July 21, 2003
Brand-name prescription drugs sell in Canada for one-half of the U.S. price while AIDS drugs in South Africa sell for a tenth of the U.S. price. Legislation before Congress would allow the reimportation of drugs originally produced here in the hope that consumers would benefit from other countries' lower prices. Is that a good idea?
Some of the arguments against reimportation verge on the hysterical, says John Goodman of the National Center for Policy Analysis. Some conservative opponents of drug reimportation are acting more like industry apologists rather than independent thinkers. Still, there are valid arguments to be made against the idea.
Reimportation sounds like a free market idea, but it's not. The markets for drugs in other countries are smothered in price controls and other regulations. Context matters. In deregulation, the order in which laws are repealed matters a lot.
- Even with no government involvement, we would not have a uniform world price for each drug; nor would that be desirable.

[Dataset excerpts]
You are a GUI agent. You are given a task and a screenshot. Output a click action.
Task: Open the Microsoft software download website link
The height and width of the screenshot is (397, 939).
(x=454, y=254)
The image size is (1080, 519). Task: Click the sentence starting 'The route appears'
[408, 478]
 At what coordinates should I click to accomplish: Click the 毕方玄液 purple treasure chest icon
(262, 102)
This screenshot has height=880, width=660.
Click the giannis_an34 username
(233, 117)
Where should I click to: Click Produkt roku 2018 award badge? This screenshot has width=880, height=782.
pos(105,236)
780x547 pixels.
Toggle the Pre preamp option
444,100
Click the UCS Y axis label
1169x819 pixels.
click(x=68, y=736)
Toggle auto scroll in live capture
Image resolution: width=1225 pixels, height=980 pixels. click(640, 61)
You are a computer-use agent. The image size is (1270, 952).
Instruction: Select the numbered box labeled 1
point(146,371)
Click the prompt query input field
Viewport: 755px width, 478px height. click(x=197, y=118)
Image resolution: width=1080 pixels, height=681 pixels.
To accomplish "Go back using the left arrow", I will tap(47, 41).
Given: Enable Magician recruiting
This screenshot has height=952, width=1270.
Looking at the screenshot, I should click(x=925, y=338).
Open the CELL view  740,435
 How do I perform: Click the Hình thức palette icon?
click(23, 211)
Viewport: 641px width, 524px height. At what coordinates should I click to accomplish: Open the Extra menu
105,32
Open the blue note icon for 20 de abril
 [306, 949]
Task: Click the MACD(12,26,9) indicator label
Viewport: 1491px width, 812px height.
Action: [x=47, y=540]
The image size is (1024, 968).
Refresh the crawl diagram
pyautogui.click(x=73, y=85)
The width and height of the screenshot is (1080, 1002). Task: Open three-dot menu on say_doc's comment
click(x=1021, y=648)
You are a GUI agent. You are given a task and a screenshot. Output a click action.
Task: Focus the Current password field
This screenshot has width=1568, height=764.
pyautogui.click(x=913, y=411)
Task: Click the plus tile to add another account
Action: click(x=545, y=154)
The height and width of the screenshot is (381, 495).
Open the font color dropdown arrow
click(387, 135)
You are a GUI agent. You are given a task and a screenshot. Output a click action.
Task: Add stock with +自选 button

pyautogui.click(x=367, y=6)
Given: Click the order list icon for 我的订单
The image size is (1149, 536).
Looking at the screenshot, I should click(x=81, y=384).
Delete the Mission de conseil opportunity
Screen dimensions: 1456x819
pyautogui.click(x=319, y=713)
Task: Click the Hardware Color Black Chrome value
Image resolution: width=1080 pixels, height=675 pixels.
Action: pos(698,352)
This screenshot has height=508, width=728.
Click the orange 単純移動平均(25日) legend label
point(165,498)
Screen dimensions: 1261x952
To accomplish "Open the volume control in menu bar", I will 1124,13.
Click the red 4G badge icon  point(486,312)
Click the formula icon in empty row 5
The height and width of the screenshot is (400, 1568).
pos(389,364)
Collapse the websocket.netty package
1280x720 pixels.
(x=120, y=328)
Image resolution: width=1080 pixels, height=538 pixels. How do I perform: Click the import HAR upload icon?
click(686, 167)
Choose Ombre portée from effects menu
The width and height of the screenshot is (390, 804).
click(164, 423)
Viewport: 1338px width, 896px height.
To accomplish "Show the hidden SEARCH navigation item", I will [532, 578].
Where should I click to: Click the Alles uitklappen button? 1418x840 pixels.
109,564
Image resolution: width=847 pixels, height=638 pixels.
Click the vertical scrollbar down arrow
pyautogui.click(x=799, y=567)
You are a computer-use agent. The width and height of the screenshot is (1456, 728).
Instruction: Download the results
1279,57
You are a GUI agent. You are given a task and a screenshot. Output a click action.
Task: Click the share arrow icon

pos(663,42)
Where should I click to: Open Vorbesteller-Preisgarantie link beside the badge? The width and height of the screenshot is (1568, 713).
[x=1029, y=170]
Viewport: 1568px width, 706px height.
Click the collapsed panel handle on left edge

● **Work instructions**
A – According to the drug reimportation passage, who says that some of the arguments against reimportation verge on the hysterical?
B – Continue the passage on drug reimportation from where it stops.

● **Answer list**
A – John Goodman of the National Center for Policy Analysis.

B –
- Companies with patents will try to segment markets and charge different prices to different buyers.
- Consumers may view these price differences as unfair, but even the ones who pay top dollar gain from the practice.
For example, the business traveler has more options to fly to more cities precisely because discount fares to vacation travelers expands the size of the market. Similarly, lower prices charged to marginal buyers around the world, increases the return to Research and Development, and leads to more drugs available for U.S. patients.
This doesn't mean patients are obliged to overpay. To the contrary, smart buying behavior can significantly reduce the cost of drugs even within our borders, says Goodman.